This collection begins with 𝑆𝑡𝑖𝑙𝑙 𝐿𝑖𝑓𝑒, where an arts professor in New York is disenchanted with the younger generation of artists. She thinks of them as ‘dabblers’ who aren’t passionate about honing their skills, for without a big following like her younger colleagues who have gallery shows in New York City, she is unable to instruct the more serious students she desires to educate. Her style of painting is out of fashion, worse, with the demands of her life she hasn’t been as prolific in her career as she wanted to be. Did she settle after tenure? She is getting older, and the art she sees the younger generation produce turns her off. They seem to want it all to be so easy. The people the students admire are hardly able to produce anything beyond ‘squiggles and blobs’ and know nothing of technique. Her frustration grows when she procures stuffed pheasants for her intermediate students to draw. I liked this, it’s quiet but the offense Alice takes at the changing times, it’s something most people will feel at a point in their life, when you feel cut off from popular culture.

In 𝐻𝑜𝑢𝑠𝑒𝑘𝑒𝑒𝑝𝑖𝑛𝑔, a brush with tragedy leads to small fame for a maid and a chance for to get out of her small town, leaving her younger sister surprised to be the one left behind. A twelve-year-old blind and partially deaf raccoon is meant to be a lesson in kindness and compassion for students in 𝑅𝑜𝑙𝑎𝑛𝑑 𝑅𝑎𝑐𝑐𝑜𝑜𝑛, an idea middle school teacher Ms. Gardner thinks is pointless. She has witnessed far too much cruelty and meanness to imagine even a furry creature piercing their cold hearts. Will it work? 𝑉𝑎𝑛𝑖𝑠ℎ𝑒𝑑 is about Margaret’s new roommate at college. She isn’t thrilled by Hayley, someone far more extroverted than she is, too open and friendly. Over Thanksgiving weekend Margaret goes home, Hayley decides to go camping in the Adirondacks, what follows is a shocking terror and a lucky escape from danger, it also stretches their thin bond even further, until Margaret feels abandoned. She was just beginning to think they could become friends, was finally making an effort.

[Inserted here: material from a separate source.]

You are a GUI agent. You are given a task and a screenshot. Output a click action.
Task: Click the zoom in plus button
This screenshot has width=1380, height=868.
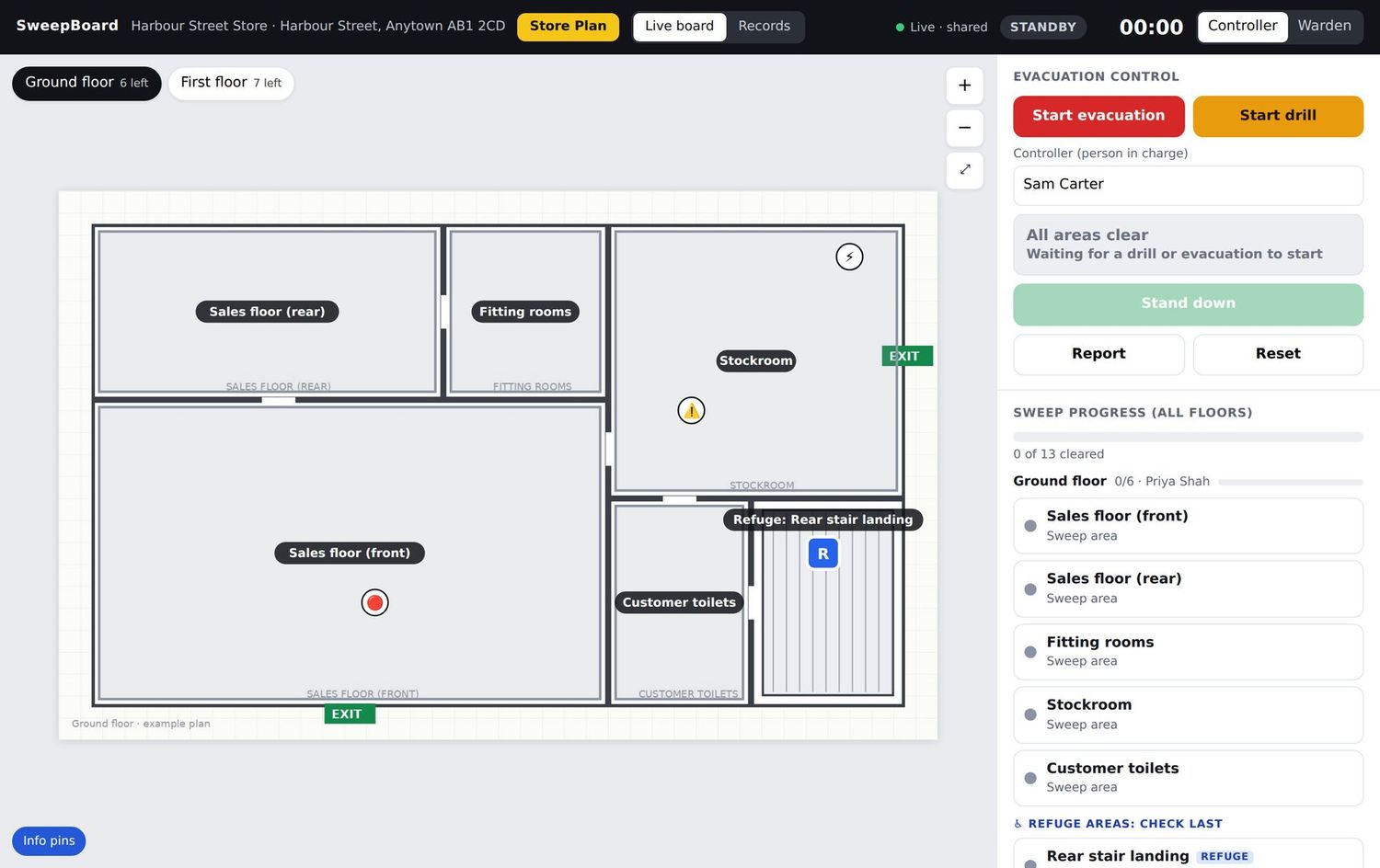point(964,86)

𝐿𝑜𝑠𝑡 𝑜𝑟 𝐷𝑎𝑚𝑎𝑔𝑒𝑑 is my favorite story, so ugly is the behavior and yet so typical when a girl feels threated by the shine of another. Why are girls mean to each other, well sometimes it’s as simple as loyalty and long standing friendship. It’s a phase some never outgrow, but most do, thankfully. The tales are about ordinary people, how they cope with life or hide from it, even if it’s with mountains of junk in their home and birds, or behind their cynicism. I felt the author was pointing out how thoughtlessly we put people through tar and feathering with all the ‘self-help’ type of shows as well as the shallowness of the series that aim to find love. Can we deny they are often trashy and dehumanizing? Well written stories about imperfect people, I would love to read a novel by Karin-Lin Greenburg. She writes about people who could actually exist, whose paths are a natural trajectory most of us confront. As for her teenage characters, they aren’t ridiculously maniacal but do behave as children who are trying to fit in and figure out who they are. Good stuff.